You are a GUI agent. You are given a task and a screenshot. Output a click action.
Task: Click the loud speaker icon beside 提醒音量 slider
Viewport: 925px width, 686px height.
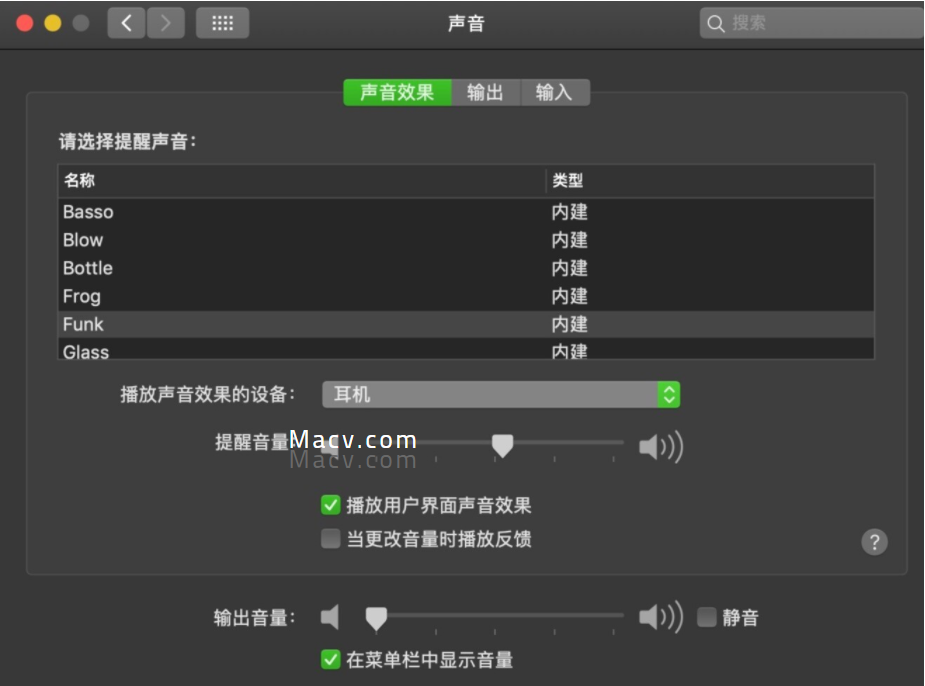pyautogui.click(x=661, y=447)
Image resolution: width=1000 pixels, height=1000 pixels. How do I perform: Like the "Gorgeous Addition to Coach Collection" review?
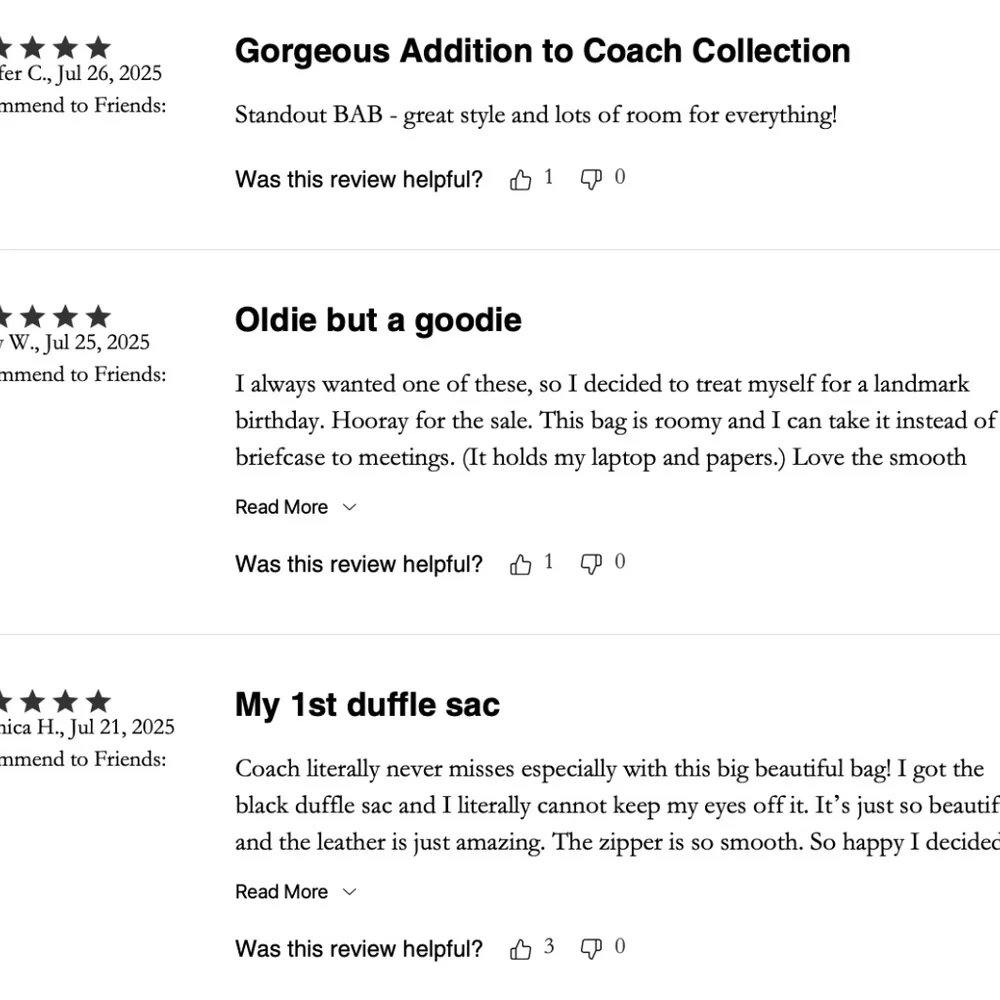click(x=521, y=180)
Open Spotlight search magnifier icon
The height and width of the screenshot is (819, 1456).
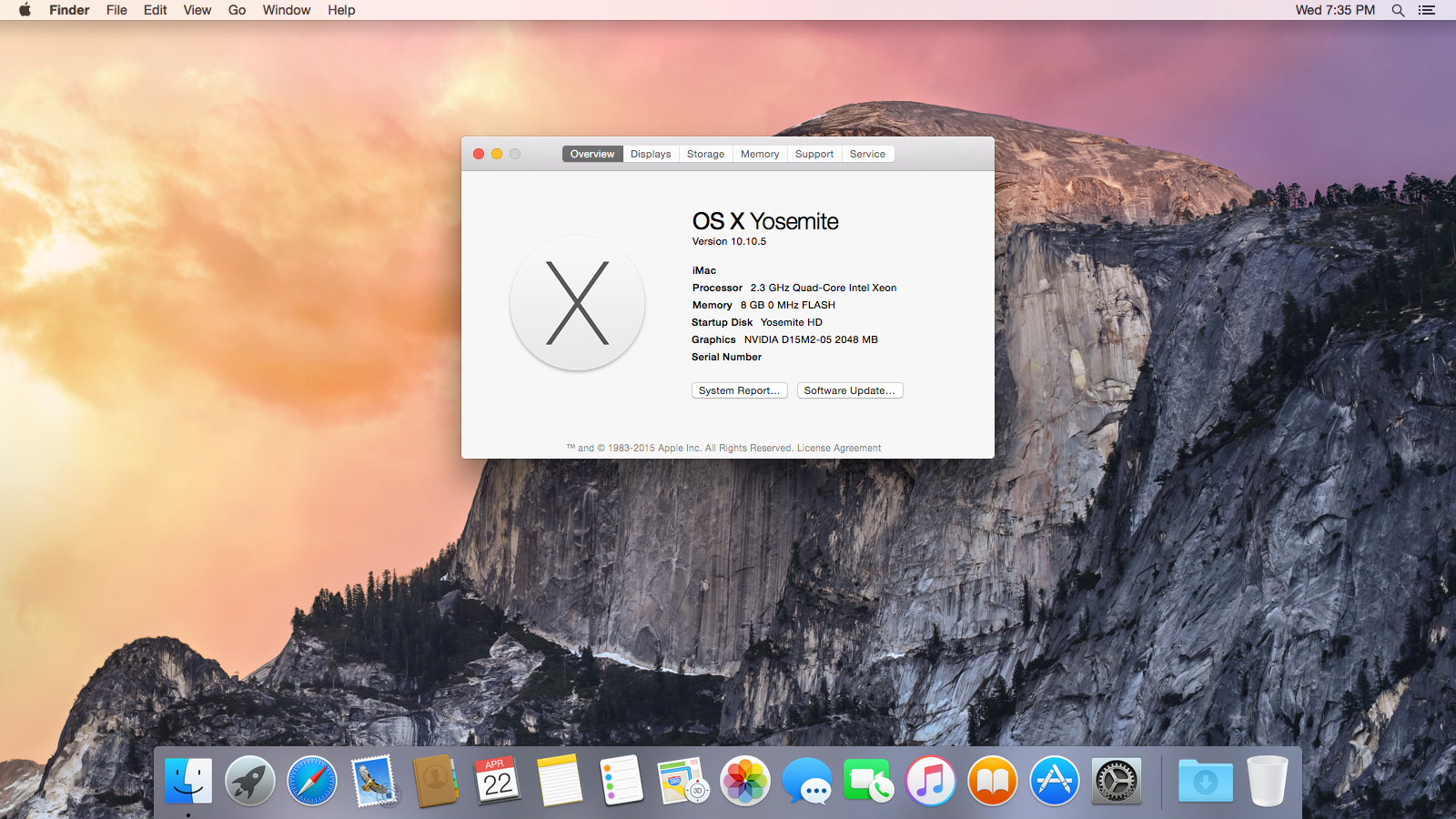1398,10
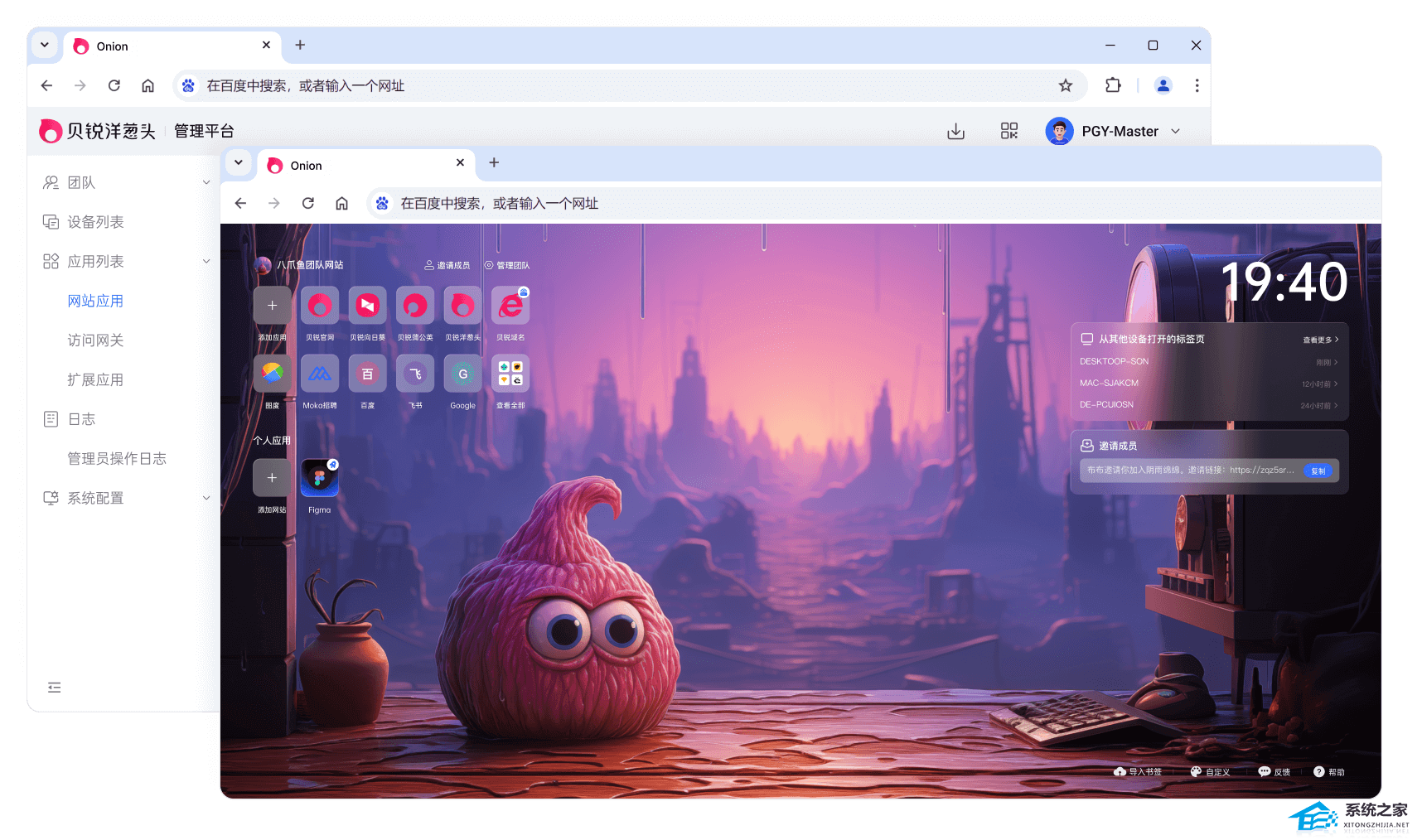Bookmark the page with the star icon
The width and height of the screenshot is (1422, 840).
point(1066,85)
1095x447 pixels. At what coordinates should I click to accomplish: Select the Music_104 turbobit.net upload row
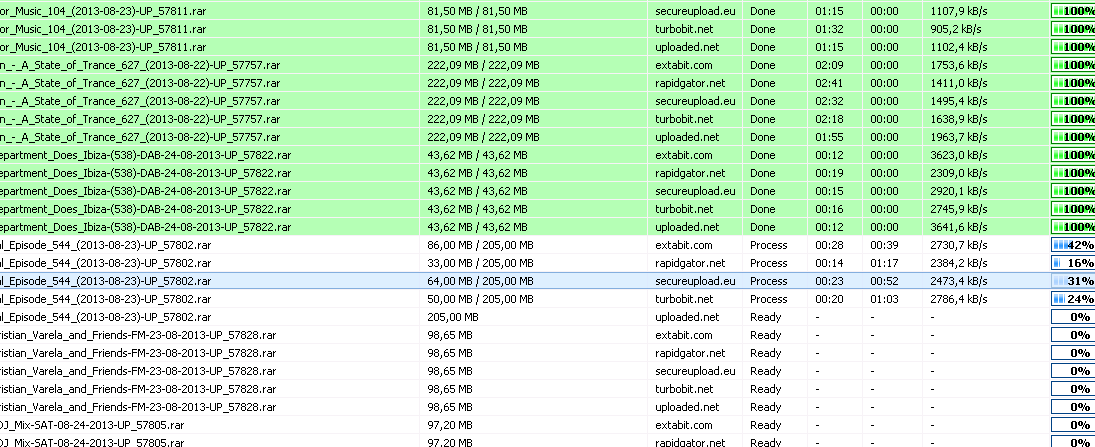[x=548, y=29]
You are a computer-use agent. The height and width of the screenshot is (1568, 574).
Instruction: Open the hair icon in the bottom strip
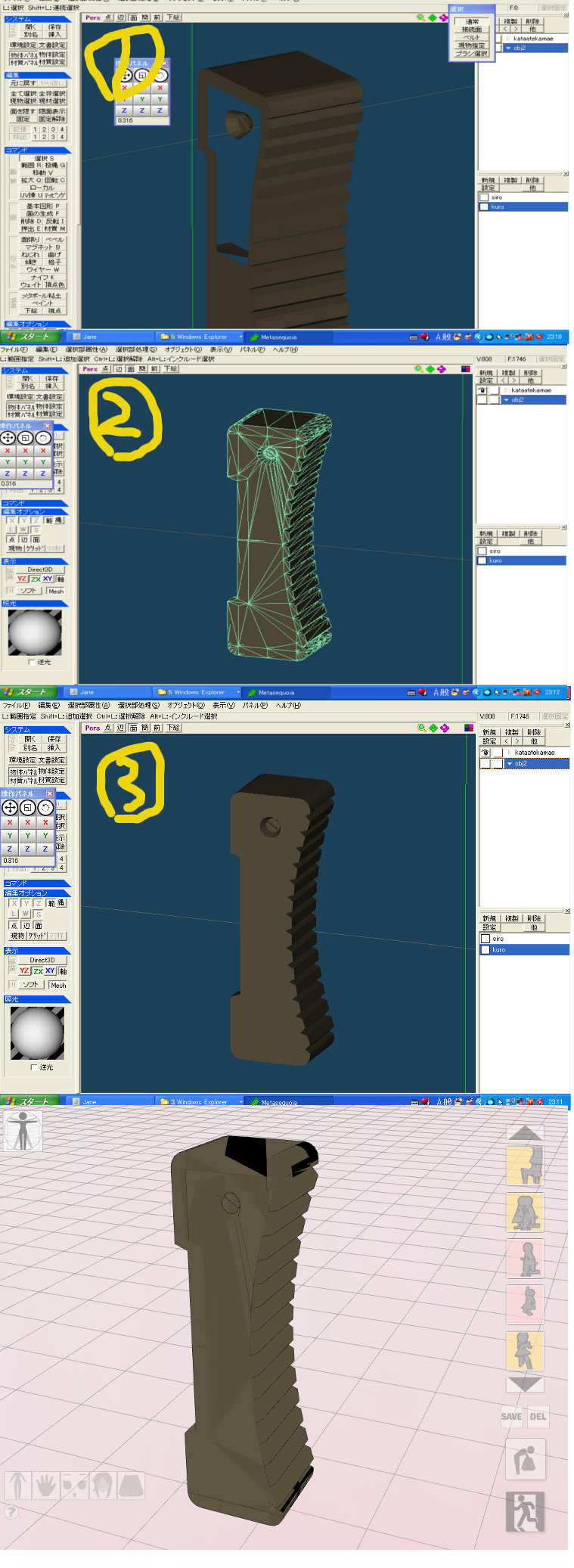tap(102, 1486)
++++++++++
## Problem to solve
Only a number is wanted here: how many lines of the material hold the word "agent".

## Answer to this exercise
2